- _Required work_:
Retype every entry word for word. Omit the pictures.

- _Available records_:
========================================

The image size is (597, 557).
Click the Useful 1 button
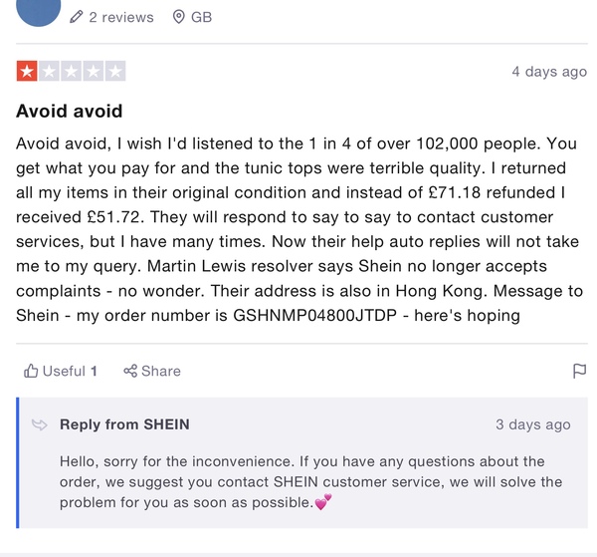(x=61, y=371)
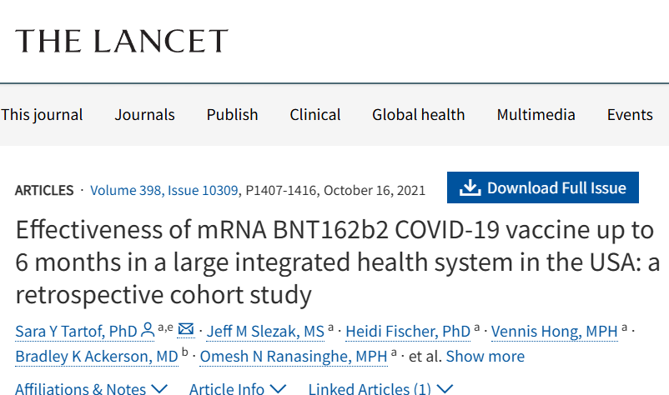Open Volume 398, Issue 10309 link

163,190
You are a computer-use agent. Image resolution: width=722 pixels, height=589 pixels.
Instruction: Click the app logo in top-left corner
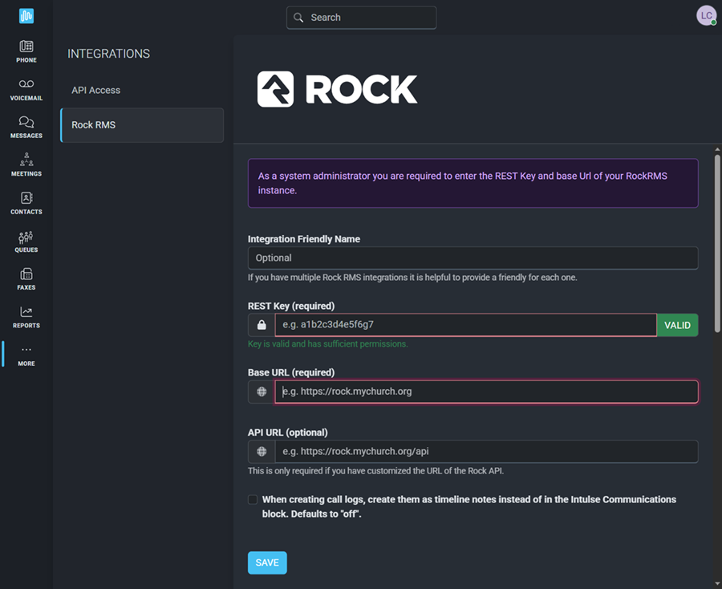pos(26,16)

========================================

- _Your solution_:
The image size is (597, 557).
Click the Useful 1 button
(x=61, y=371)
Open Volume 398, Issue 10309 link

163,190
You are a computer-use agent. Image resolution: width=722 pixels, height=589 pixels.
Instruction: Click the app logo in top-left corner
pos(26,16)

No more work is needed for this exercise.